What is expected. The data must be given again exactly as written, with all images omitted.

Stored data

[Start of section]

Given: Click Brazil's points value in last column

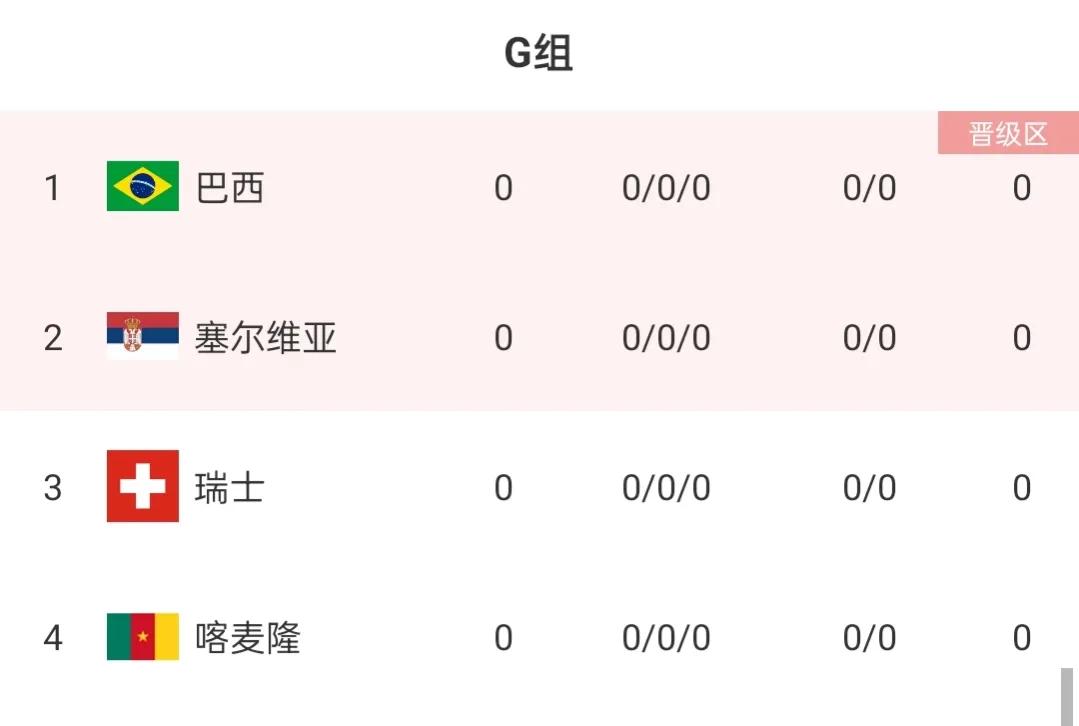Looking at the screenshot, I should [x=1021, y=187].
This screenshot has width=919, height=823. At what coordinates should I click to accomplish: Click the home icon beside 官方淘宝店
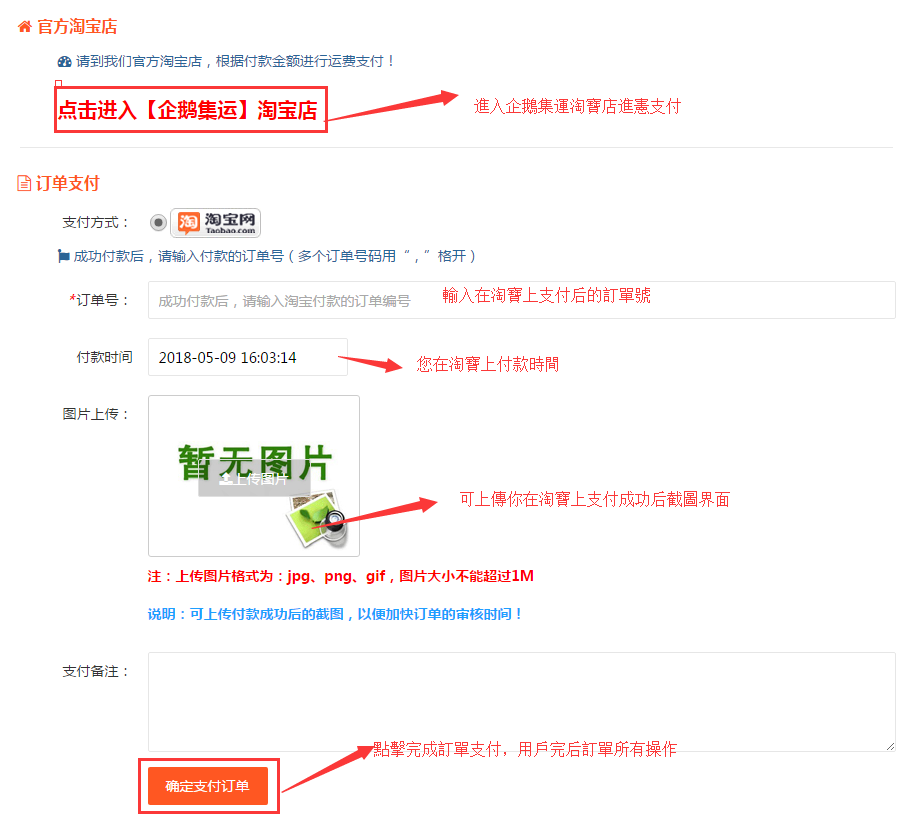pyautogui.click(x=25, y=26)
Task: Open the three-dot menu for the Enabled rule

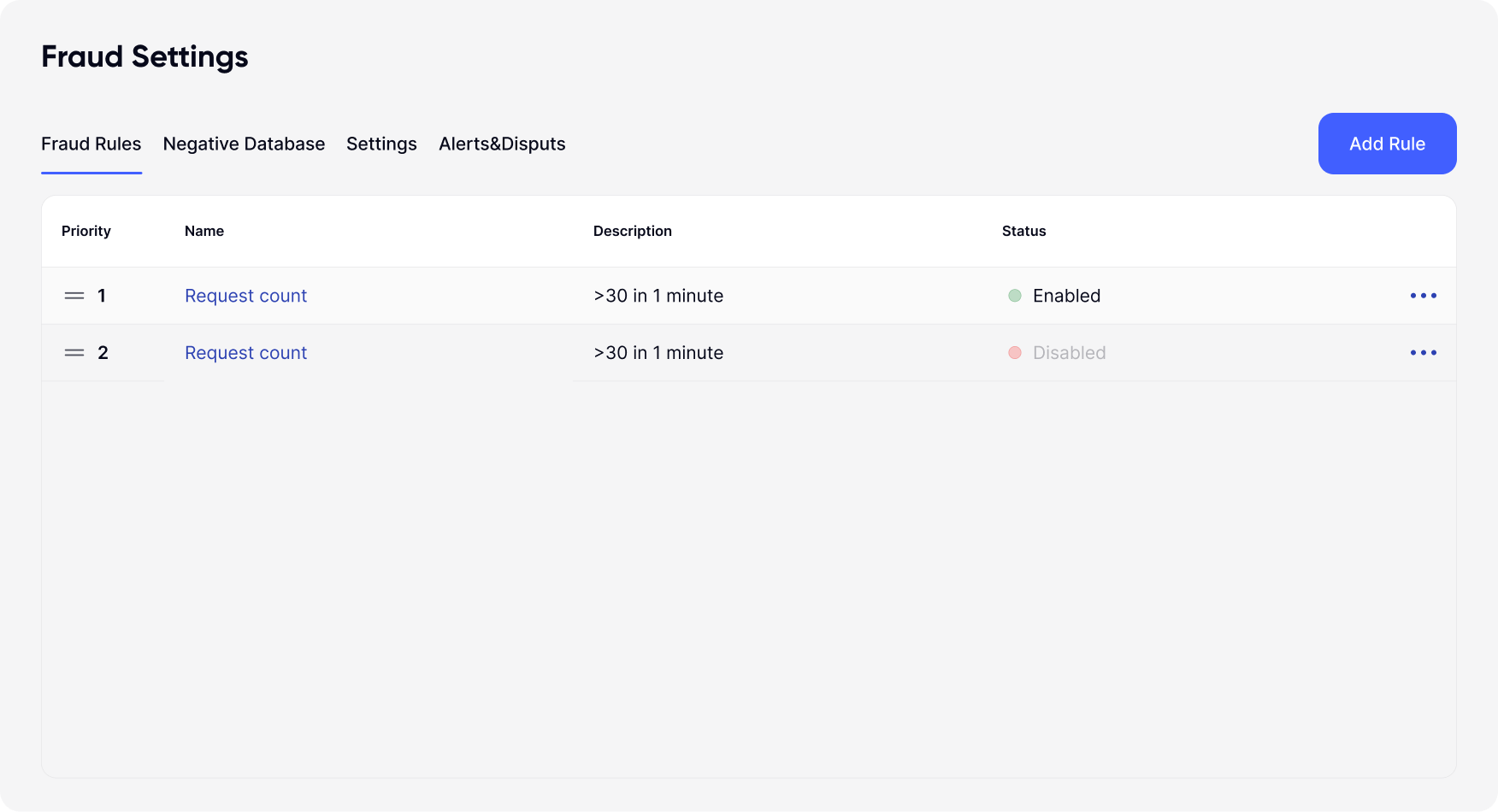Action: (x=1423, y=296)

[End of section]

Result of this task.
Given: Click Brazil's points value in last column

Looking at the screenshot, I should [x=1021, y=187].
This screenshot has width=919, height=823. At what coordinates should I click to accomplish: Click the home icon beside 官方淘宝店
pyautogui.click(x=25, y=26)
Task: Open the three-dot menu for the Enabled rule

Action: (x=1423, y=296)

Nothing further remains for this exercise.